Reading passage:
○ ○ ○ ○

We start our top 10 controversial movies list with Lolita, a 1960’s classic. With a screenplay penned by the author himself, Stanley Kubrick brings Vladimir Nabokov’s controversial tale of forbidden love to the screen. Humbert Humbert (James Mason) is a European professor who relocates to an American suburb, renting a room from lonely widow Charlotte Haze (Shelley Winters). Humbert marries Charlotte, but only to nurture his obsession with her attractive teenage daughter Lolita (Sue Lyon). After Charlotte’s sudden death, Humbert has Lolita all to himself–or does he?
#9 on our top 10 controversial movies list is Irreversible. A French mystery/thriller that depicts so much violence, that film critic Roger Ebert thinks most folks will not be able to take it. That comment alone may just pique the interest of a few to want to see what all the fuss is about. Violence at the hand of a fire extinguisher and the raping of a woman that will leave you uncomfortable to say the least, are just two samples of the shock in store. Shown in a non-linear format, the film stays true to its purpose if no more.
8Dallas Buyers Club (2013)
Dallas Buyers Club explores life living with HIV/AIDS in the mid 80’s. Matthew McConaughey and Jared Leto both won Oscars for their performances for Best Actor and Best Supporting Actor respectively. The synopsis: rodeo cowboy Ron Woodroof (McConaughey) is diagnosed with AIDS and giving 30 days to live. Refusing to believe the news he searches for a far better diagnoses. The controversy stems from the role of the transgender character Rayon (Jared Leto) not being offered to a transgender actor.
7Baby Doll (1956)
Elia Kazan’s Baby Doll centers on a dispute between two competing cotton gin owners in the rural south–Archie Lee Meighan (Karl Malden) and Silva Vacarro (Eli Wallach). The narrative turns nasty as Archie sets fire to Silva’s gin. To uncover the the truth, and prove Lee is responsible, Vacarro attempts to seduce his neighbor’s nineteen-year-old virgin bride. The famed playwright Tennessee Williams wrote and produced this Oscar nominated picture.

○ ○ ○ ○

Records shown:
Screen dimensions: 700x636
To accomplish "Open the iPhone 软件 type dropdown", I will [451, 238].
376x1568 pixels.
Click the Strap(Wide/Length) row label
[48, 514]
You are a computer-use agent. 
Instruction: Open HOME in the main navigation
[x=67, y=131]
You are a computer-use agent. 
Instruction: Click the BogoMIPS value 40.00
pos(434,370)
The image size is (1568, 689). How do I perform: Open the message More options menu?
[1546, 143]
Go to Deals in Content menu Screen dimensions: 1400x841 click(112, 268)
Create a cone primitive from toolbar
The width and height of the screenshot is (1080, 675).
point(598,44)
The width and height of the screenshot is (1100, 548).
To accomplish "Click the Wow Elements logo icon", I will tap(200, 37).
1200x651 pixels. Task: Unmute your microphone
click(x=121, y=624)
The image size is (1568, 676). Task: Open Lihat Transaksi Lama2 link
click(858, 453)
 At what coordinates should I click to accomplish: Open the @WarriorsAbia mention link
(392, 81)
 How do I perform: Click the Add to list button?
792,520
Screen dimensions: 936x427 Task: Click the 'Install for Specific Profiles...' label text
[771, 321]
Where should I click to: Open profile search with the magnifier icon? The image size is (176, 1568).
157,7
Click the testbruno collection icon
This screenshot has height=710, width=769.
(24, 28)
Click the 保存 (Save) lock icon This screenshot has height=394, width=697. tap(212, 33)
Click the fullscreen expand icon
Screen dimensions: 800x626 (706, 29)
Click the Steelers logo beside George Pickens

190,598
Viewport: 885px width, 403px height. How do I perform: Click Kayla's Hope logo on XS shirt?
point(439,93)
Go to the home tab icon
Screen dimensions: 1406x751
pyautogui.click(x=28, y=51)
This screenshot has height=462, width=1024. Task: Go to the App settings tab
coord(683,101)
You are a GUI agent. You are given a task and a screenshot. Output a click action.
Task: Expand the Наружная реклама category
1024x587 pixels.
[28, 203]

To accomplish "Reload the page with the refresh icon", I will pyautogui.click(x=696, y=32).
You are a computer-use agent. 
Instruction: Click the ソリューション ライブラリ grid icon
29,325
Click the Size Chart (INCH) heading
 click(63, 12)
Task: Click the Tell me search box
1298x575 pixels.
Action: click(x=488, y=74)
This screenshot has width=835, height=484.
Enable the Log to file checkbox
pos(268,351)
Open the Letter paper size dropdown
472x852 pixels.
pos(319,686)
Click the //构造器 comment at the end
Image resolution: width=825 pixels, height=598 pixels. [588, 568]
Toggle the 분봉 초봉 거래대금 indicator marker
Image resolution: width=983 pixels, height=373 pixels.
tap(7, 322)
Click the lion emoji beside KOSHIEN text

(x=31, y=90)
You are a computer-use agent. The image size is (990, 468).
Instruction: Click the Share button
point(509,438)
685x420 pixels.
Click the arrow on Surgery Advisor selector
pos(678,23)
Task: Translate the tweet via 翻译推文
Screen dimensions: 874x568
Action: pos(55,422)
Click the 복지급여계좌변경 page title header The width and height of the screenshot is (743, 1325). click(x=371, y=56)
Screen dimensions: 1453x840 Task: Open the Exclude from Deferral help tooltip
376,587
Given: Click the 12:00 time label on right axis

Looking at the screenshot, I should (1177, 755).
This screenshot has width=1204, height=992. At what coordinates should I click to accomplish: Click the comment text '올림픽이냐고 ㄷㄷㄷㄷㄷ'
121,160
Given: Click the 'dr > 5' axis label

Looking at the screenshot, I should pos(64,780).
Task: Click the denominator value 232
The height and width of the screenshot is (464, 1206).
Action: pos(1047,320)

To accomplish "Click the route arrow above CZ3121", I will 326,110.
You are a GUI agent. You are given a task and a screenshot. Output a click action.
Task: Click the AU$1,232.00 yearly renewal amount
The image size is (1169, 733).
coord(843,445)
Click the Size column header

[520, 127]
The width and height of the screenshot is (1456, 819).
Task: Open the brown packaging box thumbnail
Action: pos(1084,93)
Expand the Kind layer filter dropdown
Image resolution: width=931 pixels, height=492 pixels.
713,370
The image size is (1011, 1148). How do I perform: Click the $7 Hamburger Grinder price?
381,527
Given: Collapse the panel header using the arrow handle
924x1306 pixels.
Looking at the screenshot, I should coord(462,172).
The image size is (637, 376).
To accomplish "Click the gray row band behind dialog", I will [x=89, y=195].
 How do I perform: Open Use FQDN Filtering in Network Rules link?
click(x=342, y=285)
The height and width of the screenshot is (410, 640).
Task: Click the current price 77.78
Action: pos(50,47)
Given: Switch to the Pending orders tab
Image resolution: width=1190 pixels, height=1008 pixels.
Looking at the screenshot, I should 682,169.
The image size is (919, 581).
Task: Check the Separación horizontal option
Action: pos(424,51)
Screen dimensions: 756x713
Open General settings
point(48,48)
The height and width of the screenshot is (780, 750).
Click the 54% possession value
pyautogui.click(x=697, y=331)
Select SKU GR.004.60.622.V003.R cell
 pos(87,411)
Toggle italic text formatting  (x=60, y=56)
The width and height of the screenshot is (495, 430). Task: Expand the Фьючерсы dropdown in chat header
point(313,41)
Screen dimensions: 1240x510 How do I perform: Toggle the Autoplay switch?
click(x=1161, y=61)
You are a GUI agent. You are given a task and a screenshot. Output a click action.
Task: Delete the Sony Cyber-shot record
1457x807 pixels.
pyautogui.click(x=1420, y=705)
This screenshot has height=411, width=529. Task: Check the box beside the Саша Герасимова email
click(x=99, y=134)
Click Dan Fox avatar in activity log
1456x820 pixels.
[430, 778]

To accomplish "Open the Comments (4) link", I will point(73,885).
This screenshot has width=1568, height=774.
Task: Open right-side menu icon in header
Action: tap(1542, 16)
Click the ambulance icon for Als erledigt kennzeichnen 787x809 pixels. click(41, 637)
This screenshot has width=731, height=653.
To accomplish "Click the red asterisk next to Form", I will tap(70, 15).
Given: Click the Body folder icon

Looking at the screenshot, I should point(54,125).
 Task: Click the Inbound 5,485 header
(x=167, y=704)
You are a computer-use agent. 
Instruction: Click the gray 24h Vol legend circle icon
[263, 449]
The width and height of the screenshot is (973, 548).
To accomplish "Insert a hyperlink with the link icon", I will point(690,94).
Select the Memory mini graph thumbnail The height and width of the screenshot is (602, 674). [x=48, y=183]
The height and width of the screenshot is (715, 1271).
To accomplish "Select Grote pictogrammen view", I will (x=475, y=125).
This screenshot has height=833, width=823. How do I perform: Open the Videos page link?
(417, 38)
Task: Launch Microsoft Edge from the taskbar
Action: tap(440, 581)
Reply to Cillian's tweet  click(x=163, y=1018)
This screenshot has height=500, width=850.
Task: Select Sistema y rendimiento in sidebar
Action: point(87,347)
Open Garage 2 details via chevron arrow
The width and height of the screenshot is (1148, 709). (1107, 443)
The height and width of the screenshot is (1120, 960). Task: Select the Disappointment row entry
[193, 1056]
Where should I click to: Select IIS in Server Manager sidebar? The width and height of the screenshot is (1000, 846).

○ ○ ○ ○

Problems to work on:
1. Name every film the controversial movies list covers.
2. Please reproduce the controversial movies list between "8Dallas Buyers Club" and "a transgender actor.", inclusive, changing "Oscars" to "awards".
3. Answer these questions using the controversial movies list:
(a) Which actor plays Humbert Humbert in Lolita?
(b) For which two categories did the Dallas Buyers Club actors win Oscars?
(c) Who wrote and produced Baby Doll?

Response list:
1. Lolita, Irreversible, Dallas Buyers Club, Baby Doll

2.
8Dallas Buyers Club (2013)
Dallas Buyers Club explores life living with HIV/AIDS in the mid 80’s. Matthew McConaughey and Jared Leto both won awards for their performances for Best Actor and Best Supporting Actor respectively. The synopsis: rodeo cowboy Ron Woodroof (McConaughey) is diagnosed with AIDS and giving 30 days to live. Refusing to believe the news he searches for a far better diagnoses. The controversy stems from the role of the transgender character Rayon (Jared Leto) not being offered to a transgender actor.

3.
(a) James Mason
(b) Best Actor and Best Supporting Actor
(c) Tennessee Williams